Dr. Sunil Vaswani    04-11-2016 Consult

The term refers to either an "epidermoid cyst," which originates from the skin, or a "pilar cyst," which comes from hair follicles.

These cysts are closed sacs that can be found under the skin of the entire body, except for the palms of the hands and soles of the feet. A cyst usually is a slow-growing lump that can move easily under the skin. A foul odor may be noticed from the overlying skin.

Causes: 
Sebaceous cysts form out of your sebaceous gland. The sebaceous gland produces the oil called sebum that coats your hair and skin. Cysts can develop if the gland or its duct, the passage where oil is able to leave, becomes damaged or blocked. This usually occurs due to a trauma to the area. The trauma may be a scratch, a surgical wound, or a skin condition, such as acne. Sebaceous cysts grow slowly, so the trauma may have occurred months or weeks before you notice the cyst.

Other causes of a sebaceous cyst may include:
  1. a misshapen or deformed duct
  2. damage to the cells during a surgery
  3. genetic conditions, such as Gardner's syndrome or basal cell nevus syndrome

Symptoms:
Small cysts are typically not painful. Large cysts can range from uncomfortable to considerably painful. Large cysts on the face and neck may cause pressure and pain. This type of cyst is typically filled with white flakes of keratin, which is also a key element that makes up your skin and nails. Most cysts are soft to the touch.

**Entries provided:**
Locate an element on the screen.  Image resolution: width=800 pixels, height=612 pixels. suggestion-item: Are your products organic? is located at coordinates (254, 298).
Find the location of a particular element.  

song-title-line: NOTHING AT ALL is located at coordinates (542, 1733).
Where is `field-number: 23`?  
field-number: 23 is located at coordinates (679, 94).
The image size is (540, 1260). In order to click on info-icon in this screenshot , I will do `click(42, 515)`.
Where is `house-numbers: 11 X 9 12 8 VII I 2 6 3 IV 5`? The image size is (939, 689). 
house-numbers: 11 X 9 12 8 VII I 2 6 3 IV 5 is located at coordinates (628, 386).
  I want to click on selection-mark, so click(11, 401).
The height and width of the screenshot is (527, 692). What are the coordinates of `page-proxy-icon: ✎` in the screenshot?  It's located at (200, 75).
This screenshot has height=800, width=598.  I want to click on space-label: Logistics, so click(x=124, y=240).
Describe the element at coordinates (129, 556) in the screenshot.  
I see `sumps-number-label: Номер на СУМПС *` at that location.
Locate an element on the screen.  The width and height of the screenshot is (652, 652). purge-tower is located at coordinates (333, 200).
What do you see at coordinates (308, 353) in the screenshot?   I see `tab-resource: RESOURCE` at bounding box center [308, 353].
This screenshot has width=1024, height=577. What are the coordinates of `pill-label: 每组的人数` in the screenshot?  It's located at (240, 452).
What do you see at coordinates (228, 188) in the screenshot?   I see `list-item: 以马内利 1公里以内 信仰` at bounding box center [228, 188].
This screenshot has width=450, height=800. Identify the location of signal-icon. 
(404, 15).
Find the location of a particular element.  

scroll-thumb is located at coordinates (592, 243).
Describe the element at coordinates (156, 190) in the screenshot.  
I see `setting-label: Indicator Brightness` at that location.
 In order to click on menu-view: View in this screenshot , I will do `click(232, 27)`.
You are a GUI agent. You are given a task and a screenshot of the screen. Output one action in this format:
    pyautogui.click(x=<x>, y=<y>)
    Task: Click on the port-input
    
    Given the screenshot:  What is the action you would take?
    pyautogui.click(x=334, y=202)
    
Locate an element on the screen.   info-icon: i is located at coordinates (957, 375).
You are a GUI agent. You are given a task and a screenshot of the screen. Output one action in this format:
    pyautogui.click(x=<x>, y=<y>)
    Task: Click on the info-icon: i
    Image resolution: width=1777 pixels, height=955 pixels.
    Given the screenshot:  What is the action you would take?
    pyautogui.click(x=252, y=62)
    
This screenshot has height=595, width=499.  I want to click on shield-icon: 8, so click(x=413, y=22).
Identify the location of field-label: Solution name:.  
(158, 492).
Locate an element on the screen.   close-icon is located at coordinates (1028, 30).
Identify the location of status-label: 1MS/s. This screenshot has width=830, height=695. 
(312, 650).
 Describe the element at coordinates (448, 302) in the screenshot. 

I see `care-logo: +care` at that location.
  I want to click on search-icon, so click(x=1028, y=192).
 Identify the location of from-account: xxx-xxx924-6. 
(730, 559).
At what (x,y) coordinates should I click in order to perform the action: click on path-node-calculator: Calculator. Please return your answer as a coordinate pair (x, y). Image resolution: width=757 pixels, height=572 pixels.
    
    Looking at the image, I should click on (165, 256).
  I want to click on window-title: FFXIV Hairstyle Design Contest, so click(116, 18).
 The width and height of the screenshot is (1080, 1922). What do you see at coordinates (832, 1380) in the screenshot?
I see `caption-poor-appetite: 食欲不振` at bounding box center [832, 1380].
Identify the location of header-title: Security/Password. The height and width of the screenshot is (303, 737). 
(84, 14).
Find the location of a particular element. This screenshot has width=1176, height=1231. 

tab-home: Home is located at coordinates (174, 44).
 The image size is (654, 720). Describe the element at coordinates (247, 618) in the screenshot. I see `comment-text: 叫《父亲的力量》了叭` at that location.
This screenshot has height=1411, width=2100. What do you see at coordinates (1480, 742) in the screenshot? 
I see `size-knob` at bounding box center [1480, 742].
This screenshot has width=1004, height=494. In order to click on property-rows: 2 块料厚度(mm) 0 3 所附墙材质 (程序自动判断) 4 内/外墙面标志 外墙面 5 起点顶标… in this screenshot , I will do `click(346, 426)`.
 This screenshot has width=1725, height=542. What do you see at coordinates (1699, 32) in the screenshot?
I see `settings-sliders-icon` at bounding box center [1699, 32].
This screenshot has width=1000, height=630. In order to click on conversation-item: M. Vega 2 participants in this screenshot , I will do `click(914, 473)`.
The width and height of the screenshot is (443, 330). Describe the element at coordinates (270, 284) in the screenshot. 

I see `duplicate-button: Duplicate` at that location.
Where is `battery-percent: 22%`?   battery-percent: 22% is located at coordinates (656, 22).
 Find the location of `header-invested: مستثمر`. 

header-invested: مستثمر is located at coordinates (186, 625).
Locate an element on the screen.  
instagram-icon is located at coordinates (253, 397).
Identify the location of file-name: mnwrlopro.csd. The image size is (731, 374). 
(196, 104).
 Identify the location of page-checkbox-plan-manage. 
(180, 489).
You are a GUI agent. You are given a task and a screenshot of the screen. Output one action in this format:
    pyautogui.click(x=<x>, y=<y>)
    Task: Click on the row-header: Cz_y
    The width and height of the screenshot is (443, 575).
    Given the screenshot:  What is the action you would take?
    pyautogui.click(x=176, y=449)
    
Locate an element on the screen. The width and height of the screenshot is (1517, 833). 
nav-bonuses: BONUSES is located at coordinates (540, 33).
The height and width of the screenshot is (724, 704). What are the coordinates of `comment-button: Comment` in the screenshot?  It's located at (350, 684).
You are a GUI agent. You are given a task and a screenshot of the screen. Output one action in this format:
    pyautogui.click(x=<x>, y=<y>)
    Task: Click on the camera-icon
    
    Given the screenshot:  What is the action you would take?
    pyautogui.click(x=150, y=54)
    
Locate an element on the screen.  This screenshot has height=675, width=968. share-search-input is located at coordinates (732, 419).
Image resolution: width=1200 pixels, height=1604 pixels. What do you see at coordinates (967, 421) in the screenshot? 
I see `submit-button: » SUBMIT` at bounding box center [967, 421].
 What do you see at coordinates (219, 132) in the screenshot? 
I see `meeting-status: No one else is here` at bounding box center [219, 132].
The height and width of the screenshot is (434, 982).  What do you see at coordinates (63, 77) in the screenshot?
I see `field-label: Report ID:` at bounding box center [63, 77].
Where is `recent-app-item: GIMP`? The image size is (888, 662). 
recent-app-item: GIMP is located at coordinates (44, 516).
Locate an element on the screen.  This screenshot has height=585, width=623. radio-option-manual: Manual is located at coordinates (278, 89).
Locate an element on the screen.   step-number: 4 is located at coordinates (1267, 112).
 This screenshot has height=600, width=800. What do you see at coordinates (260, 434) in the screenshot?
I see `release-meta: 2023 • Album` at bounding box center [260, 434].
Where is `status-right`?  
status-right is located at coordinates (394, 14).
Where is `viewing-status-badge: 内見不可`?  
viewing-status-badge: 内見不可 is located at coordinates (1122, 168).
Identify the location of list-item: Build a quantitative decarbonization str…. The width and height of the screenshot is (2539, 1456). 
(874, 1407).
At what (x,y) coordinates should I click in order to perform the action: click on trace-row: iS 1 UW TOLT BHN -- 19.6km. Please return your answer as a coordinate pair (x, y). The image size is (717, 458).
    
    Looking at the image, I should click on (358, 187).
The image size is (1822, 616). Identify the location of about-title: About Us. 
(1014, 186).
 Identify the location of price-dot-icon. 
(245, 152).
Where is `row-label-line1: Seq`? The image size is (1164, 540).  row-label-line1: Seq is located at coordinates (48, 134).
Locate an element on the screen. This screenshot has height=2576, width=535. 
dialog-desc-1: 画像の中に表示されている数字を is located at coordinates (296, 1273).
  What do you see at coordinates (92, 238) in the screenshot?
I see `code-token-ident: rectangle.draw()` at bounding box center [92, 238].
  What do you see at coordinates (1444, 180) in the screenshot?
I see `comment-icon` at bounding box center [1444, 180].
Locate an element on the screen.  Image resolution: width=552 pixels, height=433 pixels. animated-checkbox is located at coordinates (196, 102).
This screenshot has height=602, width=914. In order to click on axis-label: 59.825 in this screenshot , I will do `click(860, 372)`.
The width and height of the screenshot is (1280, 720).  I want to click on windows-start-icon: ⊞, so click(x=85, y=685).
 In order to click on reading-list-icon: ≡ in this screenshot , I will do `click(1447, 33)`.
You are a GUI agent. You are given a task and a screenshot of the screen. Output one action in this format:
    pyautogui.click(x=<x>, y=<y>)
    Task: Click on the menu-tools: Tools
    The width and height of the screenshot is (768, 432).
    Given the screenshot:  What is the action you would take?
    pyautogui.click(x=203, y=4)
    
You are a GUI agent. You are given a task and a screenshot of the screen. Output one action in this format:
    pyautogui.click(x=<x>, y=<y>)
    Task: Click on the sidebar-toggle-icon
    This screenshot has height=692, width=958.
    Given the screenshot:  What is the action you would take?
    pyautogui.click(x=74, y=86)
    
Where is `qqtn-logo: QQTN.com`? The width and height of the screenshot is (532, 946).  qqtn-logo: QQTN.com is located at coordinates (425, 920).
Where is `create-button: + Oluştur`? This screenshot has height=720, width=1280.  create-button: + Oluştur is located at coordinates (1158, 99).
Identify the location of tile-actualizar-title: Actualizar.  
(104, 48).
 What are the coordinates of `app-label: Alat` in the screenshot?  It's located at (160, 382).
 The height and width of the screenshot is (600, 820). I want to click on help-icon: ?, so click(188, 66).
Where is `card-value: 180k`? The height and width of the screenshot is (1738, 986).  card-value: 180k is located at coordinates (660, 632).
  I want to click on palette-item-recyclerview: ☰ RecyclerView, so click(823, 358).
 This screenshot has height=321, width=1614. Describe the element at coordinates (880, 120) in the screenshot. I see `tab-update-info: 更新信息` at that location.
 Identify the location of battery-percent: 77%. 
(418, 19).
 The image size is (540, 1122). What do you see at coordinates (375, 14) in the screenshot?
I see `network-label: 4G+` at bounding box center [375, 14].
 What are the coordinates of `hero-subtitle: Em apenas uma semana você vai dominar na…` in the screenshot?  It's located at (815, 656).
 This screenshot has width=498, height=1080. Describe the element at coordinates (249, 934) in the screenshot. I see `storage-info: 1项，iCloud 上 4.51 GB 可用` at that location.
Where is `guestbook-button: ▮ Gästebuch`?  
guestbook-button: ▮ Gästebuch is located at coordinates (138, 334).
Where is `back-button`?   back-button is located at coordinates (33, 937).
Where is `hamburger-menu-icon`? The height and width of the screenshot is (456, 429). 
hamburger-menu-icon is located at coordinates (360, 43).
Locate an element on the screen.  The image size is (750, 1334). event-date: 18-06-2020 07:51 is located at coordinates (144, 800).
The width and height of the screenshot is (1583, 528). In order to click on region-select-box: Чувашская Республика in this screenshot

**Work item:** Can you repeat, word for word, the stretch of the sebaceous cyst text from "The term refers" through "notice the cyst."?

**Answer to this task:**
The term refers to either an "epidermoid cyst," which originates from the skin, or a "pilar cyst," which comes from hair follicles.

These cysts are closed sacs that can be found under the skin of the entire body, except for the palms of the hands and soles of the feet. A cyst usually is a slow-growing lump that can move easily under the skin. A foul odor may be noticed from the overlying skin.

Causes: 
Sebaceous cysts form out of your sebaceous gland. The sebaceous gland produces the oil called sebum that coats your hair and skin. Cysts can develop if the gland or its duct, the passage where oil is able to leave, becomes damaged or blocked. This usually occurs due to a trauma to the area. The trauma may be a scratch, a surgical wound, or a skin condition, such as acne. Sebaceous cysts grow slowly, so the trauma may have occurred months or weeks before you notice the cyst.